- Native to: Papua New Guinea
- Region: East Sepik Province
- Ethnicity: 2,000 (2003)
- Native speakers: 770 (2003)
- Language family: Ramu–Keram KeramEast KeramAion; ; ;

Language codes
- ISO 639-3: aew
- Glottolog: amba1269
- ELP: Ambakich

= Ambakich language =

Keram language spoken in Papua New Guinea

Aion a.k.a. Ambakich is a Keram language of Papua New Guinea.

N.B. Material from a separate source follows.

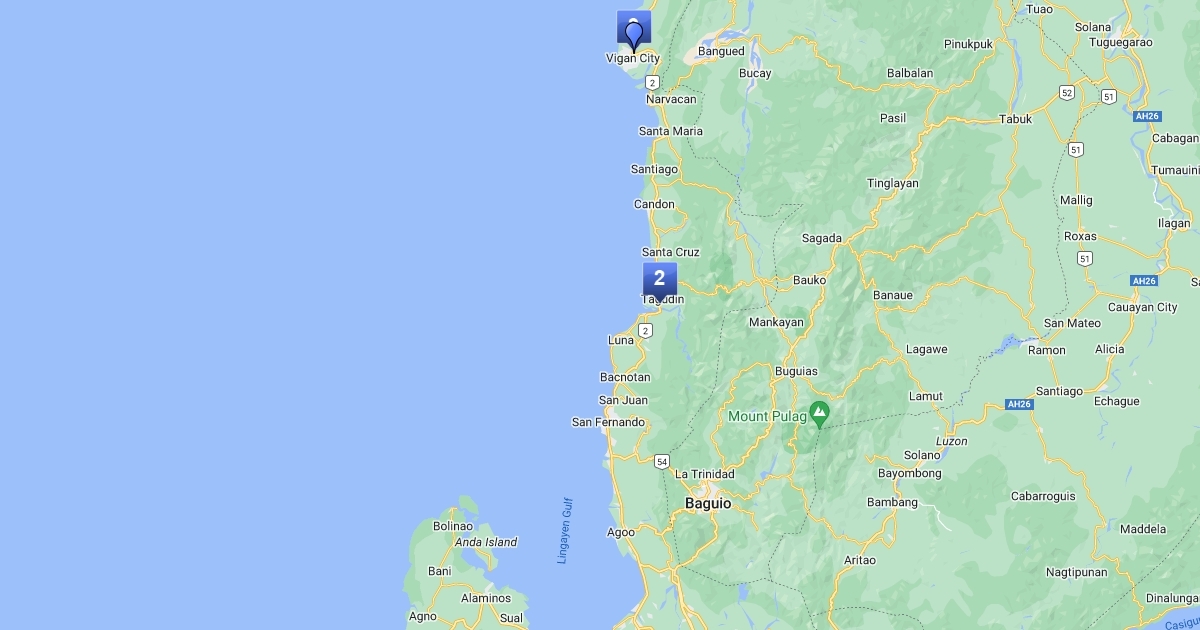Click the Mount Pulag text label
The height and width of the screenshot is (630, 1200).
tap(767, 416)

It is only spoken by adults; children grow up speaking Tok Pisin.

==Phonology==

Consonants
|  | Labial | Alveolar | Palatal | Velar |
|---|---|---|---|---|
| Plosive | p | (t) | tʃ | k |
| Prenasalized | ᵐb | ⁿd | ⁿdʒ | ᵑɡ |
| Fricative |  | s |  |  |
| Nasal | m | n |  | (ŋ) |
| Approximant | w | r | j |  |

- /t/ and /ŋ/ only appear in loanwords.
- /p/ may sometimes be heard as [ɸ].
- /k/ is sometimes pronounced as [q] or [ʔ], usually word-initially.
- /tʃ/ can manifest as [s], or when adjacent to /ɨ/, [t].
- In certain words, the prenasalized consonants are denasalized.
- /s/ is occasionally [ʃ] before /i/.
- /n/ is heard as [ɲ] before /i/, and [ŋ] before /u/.
- Following /o/ and before any other vowel, /w/ is realized as [ŋ].
- Before /a/, /j/ is heard as [ɲ].
- Before the high vowels /i ɨ u/, /j/ is pronounced [dʒ].

Vowels
|  | Front | Central | Back |
|---|---|---|---|
| High | i | ɨ | u |
| Mid | e |  | o |
| Low |  | a |  |

- The high vowels /i ɨ u/ do not occur word-initially.
- /e/ is occasionally centralized to [ə].
- /a/ is typically raised to [ə] in open syllables.
- /a/ can also range in realization to [ɛ], [ʌ], and [ɔ].
- /u/ is sometimes unrounded to [ɤ].
- /ɨ/ is often deleted between two consonants.

Additionally, the following diphthongs have been observed: /ai/, /ei/, /oi/, /au/, /ou/.